Un altro articolo pubblicato nel 2013 su evidenzia che le popolazioni arcaiche di cacciatori-raccoglitori soffrivano di carie. La carie dentale è attribuita al consumo di alimenti vegetali ricchi di carboidrati fermentabili che favoriscono le infezioni da batteri cariogeni. La sua diffusione è stata perciò associata all’introduzione delle prime coltivazioni. Lo studio dello stato dei denti di 52 adulti vissuti fra i 15.000 e 13.700 anni fa, sepolti nella necropoli delle Grotte des Pigeons a Taforalt nel Marocco orientale, ha dimostrato che il 51,2 per cento di questi soggetti presentava carie. Analizzando oggi una popolazione industrializzata con una dieta ricca di zuccheri raffinati e cereali trasformati, troveremmo un simile risultato.
Anche il cancro ha origini antiche, viene descritto per la prima volta in un papiro nel 2625 a.C. da Imhotep, un medico egiziano. Diversi paleontologi hanno poi trovato tumori o segni lasciati da essi in mummie. Luis Leakey, l’archeologo che portò alla luce Lucy, uno dei più antichi scheletri umani, trovò una mascella del  4000 a.C. con segni di un linfoma (non confermato dai patologi). Se questa scoperta fosse vera permetterebbe di classificare il cancro come una delle malattie più antiche.
“La scoperta più eclatante non è che il cancro non esisteva già in un passato remoto, ma il fatto che era piuttosto raro” spiega Siddhartha Mukherjee, professore di medicina alla Columbia University, nel suo libro “L’imperatore del male, una biografia sul cancro” con cui ha vinto il premio Pulitzer nel  2011. Anche le malattie cardiache, l’obesità e il diabete non erano così comuni. Perché? Semplicemente le persone non vivevano abbastanza a lungo per ammalarsi di patologie non trasmissibili. Dovevano infatti affrontare molte malattie patogene che l’igiene, i farmaci e le misure sanitarie attuali hanno reso trascurabili nei paesi industrializzati. 

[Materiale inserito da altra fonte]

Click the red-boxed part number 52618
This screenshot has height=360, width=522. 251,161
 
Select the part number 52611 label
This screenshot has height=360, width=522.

Cosa ci insegnano le società tradizionali

La durata della vita media era, ed è tuttora nelle popolazioni di cacciatori-raccoglitori ancora esistenti, inferiore a quella di chi vive nei paesi più sviluppati. Queste popolazioni, come nella vignetta di Alex Gregory, presentano una costituzione più snella e muscolosa, perché svolgono molta attività fisica per procacciarsi il cibo, risultano meno soggetti a patologie non trasmissibili, ma sono maggiormente colpiti da parassiti, virus e batteri.
La loro alimentazione esclude alte quantità di sale e cibi raffinati. Ma anche nelle società tradizionali di cacciatori-raccoglitori vi è una notevole varietà di alimenti, dettata dalla disponibilità del territorio, dimostrandoci che non esiste una vera e propria paleo-ricetta. L’evoluzione e le società tradizionali ci spiegano però come l’uomo sia in grado di adattarsi ai cambiamenti, anche dal punto di vista genetico.
L’evoluzione è un processo altamente discontinuo, caratterizzato dalla nascita e dalla scomparsa di equilibri.
Il nostro genoma sta cambiando, come la nostra alimentazione, e anche se nelle nostre società c’è inquinamento dell’aria, l’acqua è contaminata, la vita è diventata più sedentaria e gran parte di quello che mangiamo deriva da un processo industriale, ci stiamo adattando a questa nuova condizione e viviamo molto più a lungo dei nostri predecessori.